Setiap kali Berna disuruh belanja bahan makanan di pasar desa, dia selalu bersemangat. Karena dia pintar, ketika berjalan kaki ke pasar, Berna mengalkulasi uang yang diberi oleh pengasuhnya dan bahan makanan apa saja yang akan di beli yang sudah ditulis di secarik kertas.
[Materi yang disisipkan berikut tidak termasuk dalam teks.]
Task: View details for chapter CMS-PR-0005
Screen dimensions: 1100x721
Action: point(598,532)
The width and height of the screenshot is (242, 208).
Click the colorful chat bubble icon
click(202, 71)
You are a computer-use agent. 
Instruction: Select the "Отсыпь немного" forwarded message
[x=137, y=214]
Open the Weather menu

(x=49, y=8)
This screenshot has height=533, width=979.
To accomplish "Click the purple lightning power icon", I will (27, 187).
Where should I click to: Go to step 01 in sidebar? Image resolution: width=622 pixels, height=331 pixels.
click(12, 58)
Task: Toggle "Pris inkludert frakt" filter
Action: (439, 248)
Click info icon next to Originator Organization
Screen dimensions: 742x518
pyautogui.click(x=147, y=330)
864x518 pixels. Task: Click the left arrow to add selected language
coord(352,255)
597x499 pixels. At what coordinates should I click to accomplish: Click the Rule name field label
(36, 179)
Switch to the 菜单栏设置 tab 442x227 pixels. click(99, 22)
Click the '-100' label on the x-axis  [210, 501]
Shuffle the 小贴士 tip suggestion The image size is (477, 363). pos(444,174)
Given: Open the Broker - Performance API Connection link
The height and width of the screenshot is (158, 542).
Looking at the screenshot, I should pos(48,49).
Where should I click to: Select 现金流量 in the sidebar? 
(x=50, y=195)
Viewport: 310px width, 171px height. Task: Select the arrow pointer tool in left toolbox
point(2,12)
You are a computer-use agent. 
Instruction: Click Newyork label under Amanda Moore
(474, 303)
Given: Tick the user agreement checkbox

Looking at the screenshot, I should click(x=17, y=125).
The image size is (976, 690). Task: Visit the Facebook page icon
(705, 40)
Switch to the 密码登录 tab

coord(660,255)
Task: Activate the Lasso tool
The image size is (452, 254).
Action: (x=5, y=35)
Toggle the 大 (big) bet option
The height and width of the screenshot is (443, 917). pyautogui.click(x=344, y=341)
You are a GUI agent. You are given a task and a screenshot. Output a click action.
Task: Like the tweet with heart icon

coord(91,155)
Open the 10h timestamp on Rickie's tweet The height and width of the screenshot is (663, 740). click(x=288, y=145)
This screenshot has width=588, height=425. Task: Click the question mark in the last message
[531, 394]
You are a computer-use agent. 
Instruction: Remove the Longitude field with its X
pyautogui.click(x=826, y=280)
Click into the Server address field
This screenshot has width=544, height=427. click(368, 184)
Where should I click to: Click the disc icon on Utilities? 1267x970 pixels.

“Kalau aku pandai menawar, ada sisa untuk beli sebuah buku,” ucap Berna sambil berjalan kaki dan melihat daftar makanan yang akan dibeli di secarik kertas.
Sampai di pasar, Berna melakukan tawar menawar. Hampir setiap bahan makanan yang dia beli, sebisa mungkin dia menawar dengan harga rendah. Bahkan dia mempelajari gerak-gerik dan kebiasaan ibu-ibu yang menawar di pasar ini. Setelah semuanya terbeli, Berna mendapatkan sisa uang. Dia langsung bergegas ke toko buku dan memilih buku yang menarik untuknya.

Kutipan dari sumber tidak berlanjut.